NVIDIA is a leader in the virtual desktop infrastructure (VDI) space for a number of reasons. Principle among those reasons is their ability to deliver hardware and software solutions that solve specific needs. With today’s announcement of the NVIDIA Tesla P6 and Quadro Virtual Data Center Workstation software, the company is showing off that prowess. e7-8880 v3
NVIDIA Tesla P6
Powering higher-end VDI solutions is a task that often falls upon blade servers.
With 2048 CUDA cores and 16GB GDDR5 memory, the NVIDIA Tesla P6 is targeted at the virtualization market. Comparing to the previous Maxwell generation it had only 1536 CUDA cores and 8GB of GDDR5. The MXM form factor along with 90W or 70W power requirements means that the modules can be packed into dense blade servers. The NVIDIA Tesla P6 supports vGPU profiles so one can partition resources and use them for multiple VDI users. That allows an admin to install one type of GPU in the data center, and then give users differentiated experiences based on user needs.

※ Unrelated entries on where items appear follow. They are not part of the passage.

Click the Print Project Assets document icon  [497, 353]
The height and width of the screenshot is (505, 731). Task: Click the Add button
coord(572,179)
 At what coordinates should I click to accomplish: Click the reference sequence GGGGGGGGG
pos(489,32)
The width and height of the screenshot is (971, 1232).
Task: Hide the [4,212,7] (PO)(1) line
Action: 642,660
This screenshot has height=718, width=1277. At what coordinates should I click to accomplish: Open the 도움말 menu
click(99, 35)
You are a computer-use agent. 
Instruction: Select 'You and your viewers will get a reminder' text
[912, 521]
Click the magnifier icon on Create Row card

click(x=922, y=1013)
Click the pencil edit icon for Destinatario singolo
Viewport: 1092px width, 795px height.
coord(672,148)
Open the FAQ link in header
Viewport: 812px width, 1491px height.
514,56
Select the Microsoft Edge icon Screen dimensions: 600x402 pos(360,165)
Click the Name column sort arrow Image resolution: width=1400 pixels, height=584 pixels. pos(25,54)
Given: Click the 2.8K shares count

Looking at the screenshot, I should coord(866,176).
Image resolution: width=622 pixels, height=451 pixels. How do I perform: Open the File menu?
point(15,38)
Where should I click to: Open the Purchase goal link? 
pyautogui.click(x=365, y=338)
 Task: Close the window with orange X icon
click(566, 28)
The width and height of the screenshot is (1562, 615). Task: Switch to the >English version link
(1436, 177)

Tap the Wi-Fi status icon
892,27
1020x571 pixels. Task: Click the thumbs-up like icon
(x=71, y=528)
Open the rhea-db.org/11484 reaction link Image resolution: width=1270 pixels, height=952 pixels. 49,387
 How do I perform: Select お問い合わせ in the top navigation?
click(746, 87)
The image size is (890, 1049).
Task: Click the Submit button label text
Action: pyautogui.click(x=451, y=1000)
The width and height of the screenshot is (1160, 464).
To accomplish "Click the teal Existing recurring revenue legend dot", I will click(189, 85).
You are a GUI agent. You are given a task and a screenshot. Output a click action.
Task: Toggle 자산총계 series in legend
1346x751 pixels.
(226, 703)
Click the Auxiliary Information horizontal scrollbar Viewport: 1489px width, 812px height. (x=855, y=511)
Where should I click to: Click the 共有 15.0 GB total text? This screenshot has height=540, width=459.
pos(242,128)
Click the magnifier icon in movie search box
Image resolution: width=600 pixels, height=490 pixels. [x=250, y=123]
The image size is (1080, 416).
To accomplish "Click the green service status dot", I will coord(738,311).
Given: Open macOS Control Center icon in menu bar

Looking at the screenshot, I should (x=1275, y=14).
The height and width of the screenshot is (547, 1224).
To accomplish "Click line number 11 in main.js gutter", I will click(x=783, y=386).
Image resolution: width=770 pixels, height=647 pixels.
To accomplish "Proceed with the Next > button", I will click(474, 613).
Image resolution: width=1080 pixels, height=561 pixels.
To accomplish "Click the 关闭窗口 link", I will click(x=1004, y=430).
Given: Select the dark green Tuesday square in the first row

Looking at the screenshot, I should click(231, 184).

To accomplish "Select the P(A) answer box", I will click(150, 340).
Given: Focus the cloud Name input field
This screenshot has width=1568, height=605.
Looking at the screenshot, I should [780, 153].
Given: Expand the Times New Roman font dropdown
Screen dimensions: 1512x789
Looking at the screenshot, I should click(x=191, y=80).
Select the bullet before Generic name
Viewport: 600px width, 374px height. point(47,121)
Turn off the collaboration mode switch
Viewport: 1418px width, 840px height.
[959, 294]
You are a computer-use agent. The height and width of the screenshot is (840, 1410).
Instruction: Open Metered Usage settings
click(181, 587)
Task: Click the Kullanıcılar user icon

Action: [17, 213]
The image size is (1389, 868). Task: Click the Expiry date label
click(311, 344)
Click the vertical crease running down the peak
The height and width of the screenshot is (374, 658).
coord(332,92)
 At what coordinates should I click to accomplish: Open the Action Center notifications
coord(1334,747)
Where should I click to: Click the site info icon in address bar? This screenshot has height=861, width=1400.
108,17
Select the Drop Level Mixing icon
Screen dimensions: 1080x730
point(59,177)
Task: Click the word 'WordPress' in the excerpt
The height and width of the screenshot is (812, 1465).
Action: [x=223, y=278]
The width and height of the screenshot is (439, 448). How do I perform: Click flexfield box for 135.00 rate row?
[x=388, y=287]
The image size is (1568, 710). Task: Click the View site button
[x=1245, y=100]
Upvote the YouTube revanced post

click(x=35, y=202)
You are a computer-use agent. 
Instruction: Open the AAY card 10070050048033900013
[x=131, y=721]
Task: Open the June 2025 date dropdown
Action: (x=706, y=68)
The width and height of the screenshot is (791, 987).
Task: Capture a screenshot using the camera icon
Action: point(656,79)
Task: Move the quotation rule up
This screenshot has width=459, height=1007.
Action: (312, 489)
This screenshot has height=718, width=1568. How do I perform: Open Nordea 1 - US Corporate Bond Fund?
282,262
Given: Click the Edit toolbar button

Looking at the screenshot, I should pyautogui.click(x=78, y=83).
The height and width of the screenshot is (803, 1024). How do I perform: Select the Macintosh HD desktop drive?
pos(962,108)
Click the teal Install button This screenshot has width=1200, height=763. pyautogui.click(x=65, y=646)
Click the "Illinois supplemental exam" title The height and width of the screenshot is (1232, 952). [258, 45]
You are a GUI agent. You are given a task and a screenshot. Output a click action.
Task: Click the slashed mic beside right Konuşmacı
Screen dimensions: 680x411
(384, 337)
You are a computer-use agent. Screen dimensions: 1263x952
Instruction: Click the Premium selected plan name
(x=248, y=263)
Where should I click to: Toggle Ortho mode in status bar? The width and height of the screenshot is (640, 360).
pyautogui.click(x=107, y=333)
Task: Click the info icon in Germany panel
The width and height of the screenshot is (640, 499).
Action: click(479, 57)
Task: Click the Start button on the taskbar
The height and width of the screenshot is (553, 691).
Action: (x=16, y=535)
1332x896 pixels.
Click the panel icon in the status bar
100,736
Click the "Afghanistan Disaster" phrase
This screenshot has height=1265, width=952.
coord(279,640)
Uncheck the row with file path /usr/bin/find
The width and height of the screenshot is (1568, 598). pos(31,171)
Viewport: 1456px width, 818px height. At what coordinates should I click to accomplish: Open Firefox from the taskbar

NVIDIA Quadro Virtual Data Center Workstation Software
NVIDIA Quadro Virtual Data Center Workstation Software, or Quadro vDWS for short, is a next-generation virtualization technology. As companies find that they need to deliver higher-performance compute to multiple devices, one option is to add many high-performance GPUs at the edge. The other, and the one addressed by Quadro vDWS, is to centralize compute resources in a data center and provide accelerated compute to edge devices. From the NVIDIA release:
- The ability to create complex 3D and photoreal designs – Up to 24GB of GPU memory for working with large, immersive models.
- Increased productivity – Up to double the graphics performance of the previous NVIDIA GPU architecture lets users make better, faster decisions.
- Unified graphics and compute workloads – Supports accelerated graphics and compute (CUDA and OpenCL) workflows to streamline design and computer-aided engineering simulation.
- Better performance for Linux users – NVIDIA NVENC delivers better performance and user density by off-loading H.264 video encoding, a compute-intensive task, from the CPU for Linux virtual workstation users.
NVIDIA is pushing for centralized GPU compute in data centers as part of a longer term strategy. Its solutions are not just large PCIe cards, but they scale to meet the needs of deployment scenarios with case and point being the new NVIDIA Tesla P6. Beyond simply the hardware involved, solutions like vDWS are part of NVIDIA’s vision of running dense GPU compute in data centers.